Actually, that's not entirely true. I knew exactly what was going on. I'm just trying to buy some time in order that I may cobble together a semi-coherent collection of thoughts. Okay, put away your burning chainsaws and try not to bite your tongue off, because here I go. Bored with the quality of his existence on the planet of Blood & Swelling (day-glo decapitations and the mechanism of eternal destruction have become so passe), a gender ambiguous cyborg named Dandy Dust (Hans Schreil) flies through the galaxy and lands on a new planet called 3075. Hanging out with the cyberdykes in its bladderverse (a giant neon bladder at the centre of a parthenogenetic conception where everyone drinks vital fluids through translucent tubes connected to their fluorescent genitals), Dandy is puzzled, transfixed, and astounded by this newfound universe.
Unfortunately, or fortunately, Mao (Leonora Rogers-Wright) and Lisa (Carole Fuller), unamused by this vacationing ninny, remove the memory disc in Dandy's brain. Dressed like members of Altern-8, the twins are afraid that his memories of 3075 will taint the atmosphere and make the air unbreathable. In the meantime, Dandy goes about his day. Which includes getting covered with chromatic ooze, attending an art show, being harassed by coffin-shaped bats, and battling his dust-covered nemesis, who may or may not be a Dandy duplicate from another dimension.
Apprehension over the safety of my one-eyed goose named Lucy is merely one in a moronic armada of deciding factors when comes to judging cinema. As most people know, women who wield syringes full of iridescent sludge are just as important when it comes to wooing the lingerie-adorned cockles of my award-winning heart, and Dandy Dust has a doozy in the form of Suzie Krüger, the newly crowned queen of crazed female syringe wielders.

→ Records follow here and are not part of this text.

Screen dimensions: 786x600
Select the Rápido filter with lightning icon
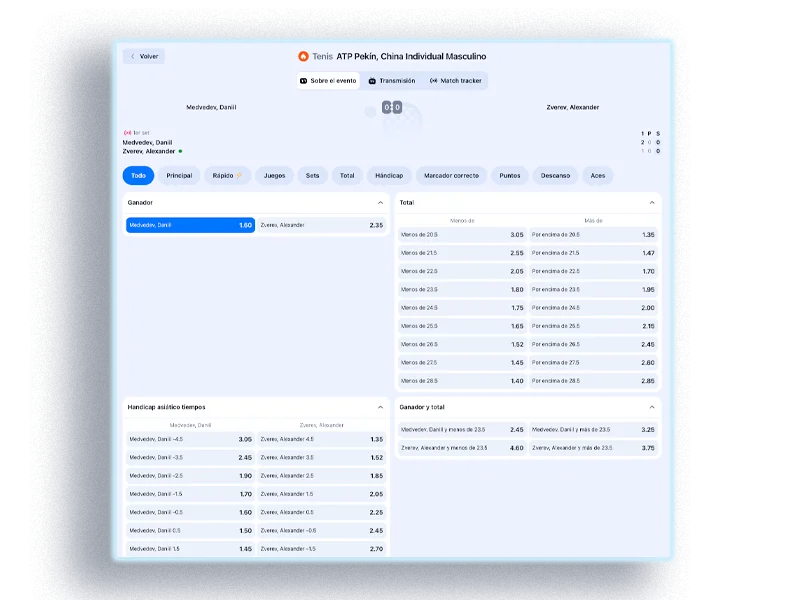[227, 176]
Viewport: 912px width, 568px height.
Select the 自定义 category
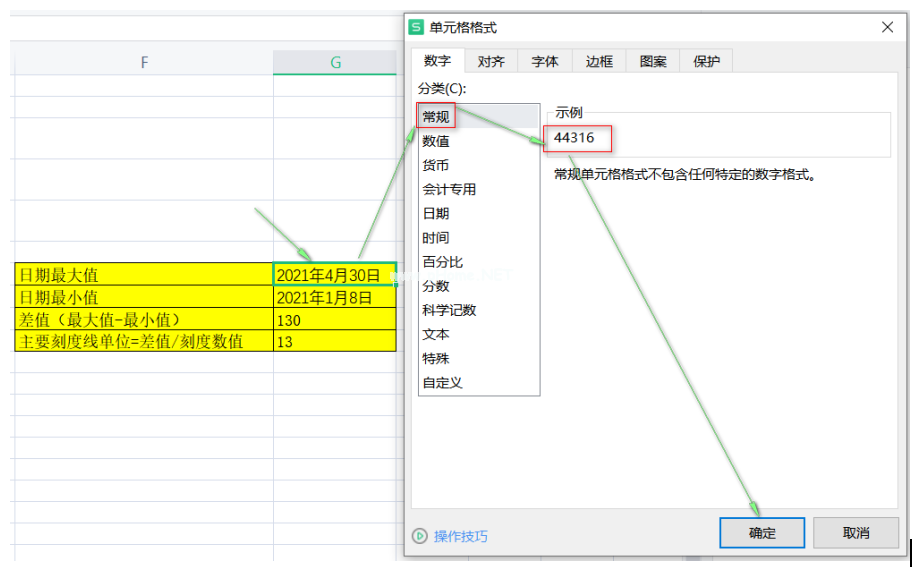coord(442,382)

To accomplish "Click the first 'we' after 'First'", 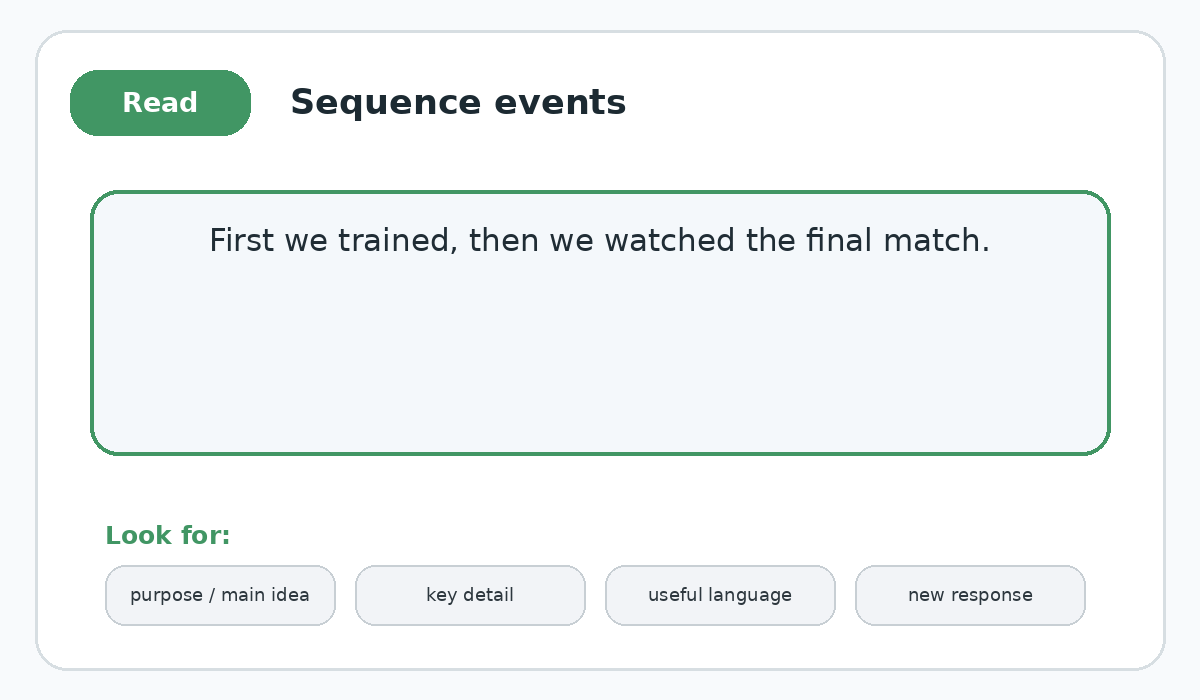I will click(307, 243).
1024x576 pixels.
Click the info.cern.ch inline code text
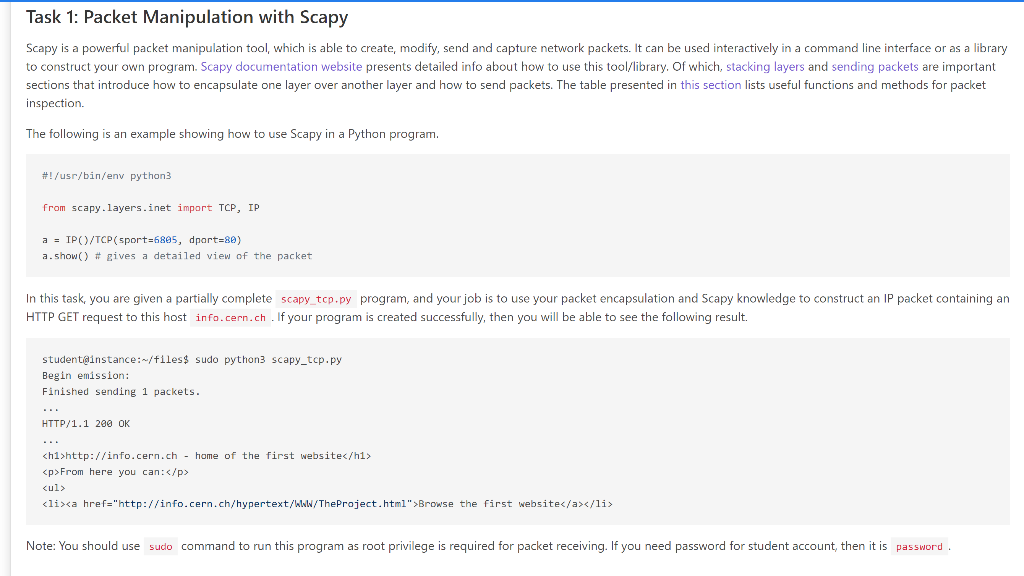(231, 317)
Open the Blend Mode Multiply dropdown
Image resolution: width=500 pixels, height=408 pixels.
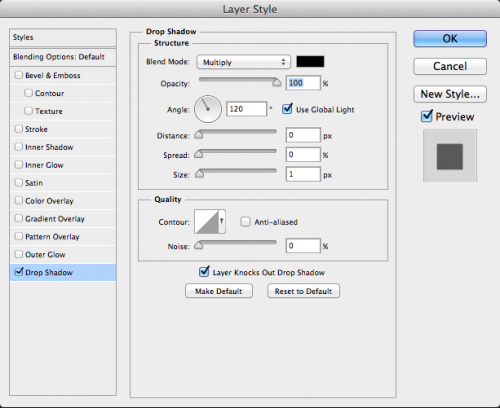click(x=243, y=62)
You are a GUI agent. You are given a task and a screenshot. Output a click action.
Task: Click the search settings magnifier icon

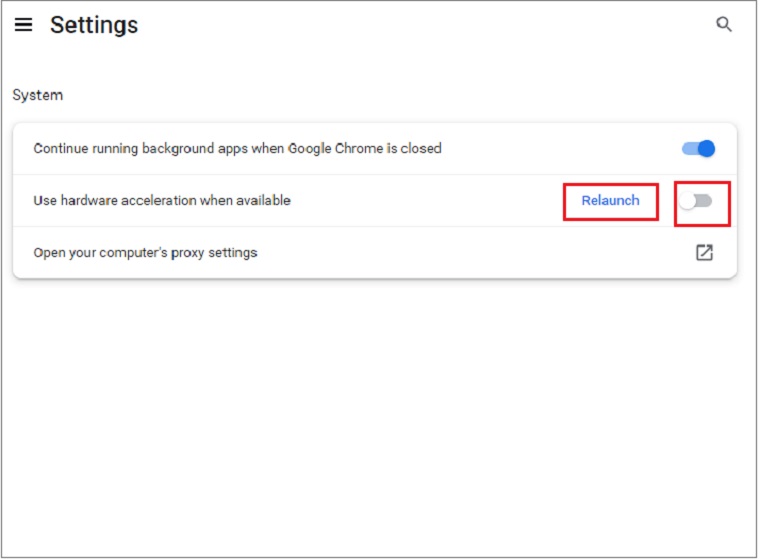(x=724, y=25)
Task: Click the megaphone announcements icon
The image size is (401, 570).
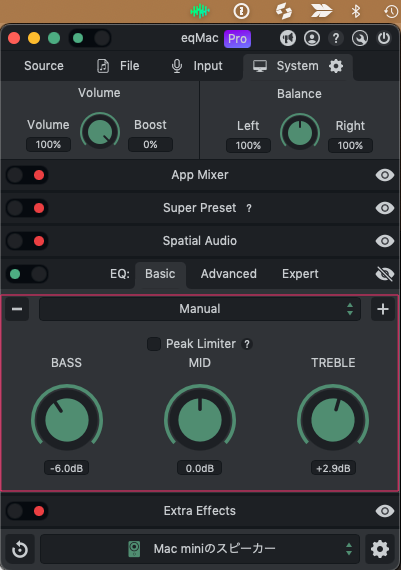Action: [x=288, y=38]
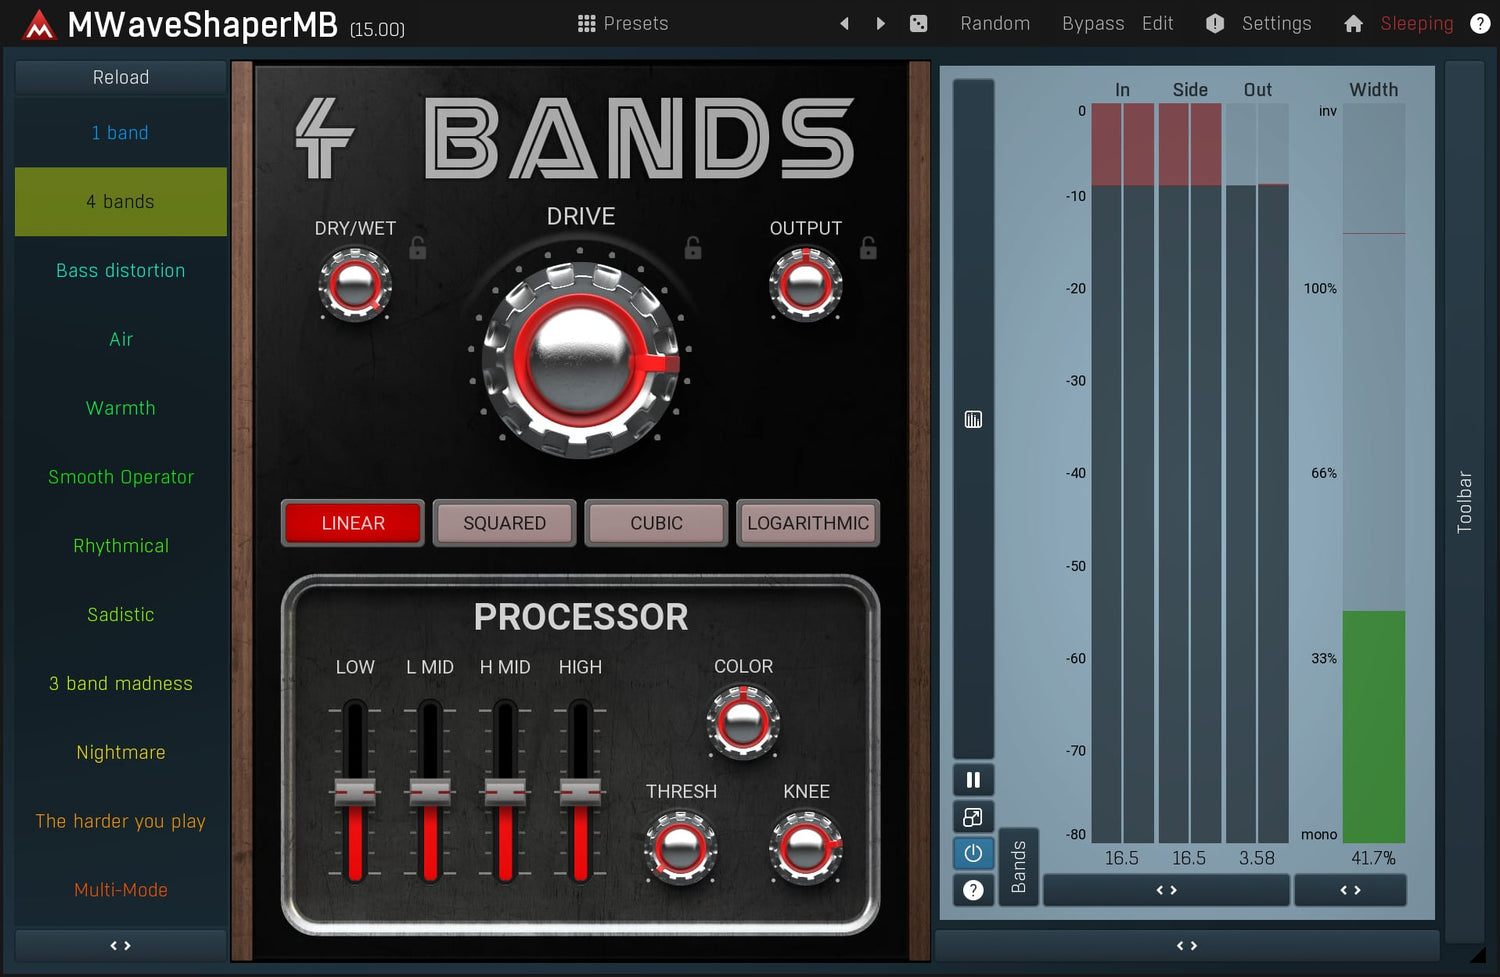The height and width of the screenshot is (977, 1500).
Task: Pause the meters display
Action: [973, 780]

H.E. double upside down bendy straws, I think her left arm might have been a giant syringe. I know for a fact that it secreted slime. But then again, everything in this movie secreted something at one point or another.
Playing Supermother Cyniborg XVII ("the great Duchess of Loft and Spire"), Dandy's body part collecting mother figure, Suzie Krüger, wearing nineteen-inch heels, a purple bishop's mitre, and sounding like one of the female back up singers in the imaginary Skinny Puppy cover band, Life Born Addict Breathe Angel, is a frightening force of unwell nature. Similar in the way Gisele Lindley made us complacent by the sight of her tactile nipples in the Forbidden Zone, Suzie does the exact same thing with the coarsely sheared peeks and valleys of her boxed edifice. It got to the point where Cyniborg's microscopic clit and I were exchanging coquettish glances with one another.
A character with a flame for a head assists Dandy and shows him a gateway to his memories. Viewing them on a small television screen, we watch as Dandy is shown his troubled childhood. It is at this moment when we are introduced to my favourite character in the entire Dandy Dust macrocosm, and that is, Spidercuntboy (Svar Simpson), a hairy, parasitic demon with an exposed thoracic cavity who buzzes around inside Dandy's subconscious, and other places (they call Dandy's boycunt home sometimes, too). I liked Spidercuntboy because I understood what he or she was saying most of the time. In addition, their dialogue was mildly clever and I thought Svar delivered it in a manner that made the lover all things camp in me grin with reserved exhilaration.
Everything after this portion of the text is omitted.